The deep sea covers around 65% of the planet’s surface, making it the largest habitat on Earth. Yet, this vast area remains largely unknown. The remoteness of the deep sea, which lies below 200 m, makes traditional ecological data collection methods extremely difficult. As a result, very little is known about the lives of deep sea creatures.
“This is the largest habitat on the planet, but we know very little about how it functions and how it may react to future changes,” says Michelle Taylor of Oxford University. “Humans are continuing to encroach on this habitat and that’s not going to change. We have to start thinking about how we’re going to manage this environment responsibly.”
A first step is focusing on population genetics – the comparison of genetic diversity within and between populations of individuals. This approach can help scientists gather basic ecological information on deep sea animals and model patterns of connectivity and genetic diversity.
With fellow Oxford University scientist Christopher Roterman, Taylor recently reviewed all the population genetics studies of deep sea invertebrates published to date. Their results highlight the disparity between our limited knowledge of deep sea ecology and the growing impact of humans on this habitat.
An Unknown World
Taylor and Roterman found 77 population genetics studies of deep sea invertebrates, covering just 115 species, over the last 30 years. These are meager numbers compared to the 25,000 named species inhabiting the deep sea (as well as numerous undiscovered species).
Most of the papers focused on commercial species at the shallower end of the depth range (200-1000 m).
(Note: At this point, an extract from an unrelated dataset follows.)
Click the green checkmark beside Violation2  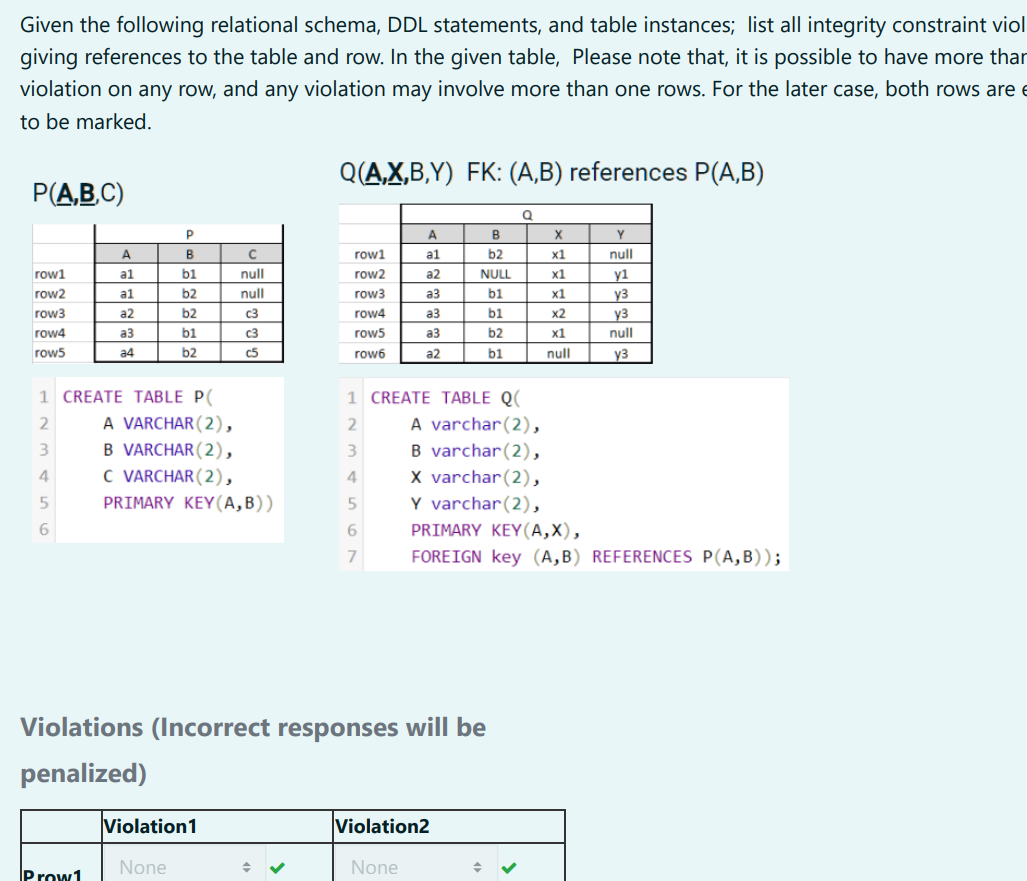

Only two studies looked at creatures that live deeper than 5000 m, an area accounting for a quarter of the planet’s seafloor.
Taylor and Roterman used what little data exists to characterize how populations of deep sea animals are connected over depth and distance. They found that populations at similar depths were well-connected over ranges of hundreds to thousands of kilometers. However, relatively small changes in depth could house separate populations of animals.
“You can travel just a few meters down in depth and the genetics will change dramatically,” says Roterman. “Many factors change with depth, like temperature, pressure, and oxygen availability, and these could be the drivers behind those genetic changes. It means there is a lot of hidden diversity with depth, and that has implications for how we manage the sustainable use of deep sea resources.”
Unlocking the Sea’s Secrets
With the cost and logistical challenges of collecting data from the deep sea, it might seem that it will remain mysterious. But Taylor and Roterman emphasize that technological advances like next-generation genetic sequencing mean that more genetic information can be extracted from fewer individuals – a potential game-changer for a field where specimen collection remains a major hurdle.
Taylor also cites less expensive and easier-to-use remote operated vehicles (ROVs) as a powerful tool for exploring the deep sea. Rather than the traditional method of sending a trawl down to the seafloor and then bringing it up to investigate its contents ten minutes later, ROVs allow scientists to observe the seafloor in real time.
“Technology is literally illuminating the deep sea in ways we’ve not seen previously,” says Taylor. “The robotics and engineering that go into getting there and seeing those animals living in a community together is actually one hell of an achievement.”
Preserving the Deep Sea
Despite its remoteness, human activities are encroaching on the deep sea. Pollution, fishing, climate change, and mining are all intensifying and affecting populations of deep sea creatures. There is growing awareness that the habitats and resources in the deep sea need to be sustainably managed, but more data is required to guide these actions.
“We are trying to understand how resilient deep sea populations are and how resilient we anticipate they could be under the increasing threats of climate change and other human impacts,” says Roterman.
The biggest issue is collecting the knowledge that could be used to responsibly manage the deep sea before we damage it too much.
“The exploitation is outpacing the exploration,” says Taylor. “And that’s worrying.”
Taylor, M. L. and Roterman, C. N. (2017). Invertebrate population genetics across Earth’s largest habitat: The deep-sea floor. Molecular Ecology. doi: 10.1111/mec.14237.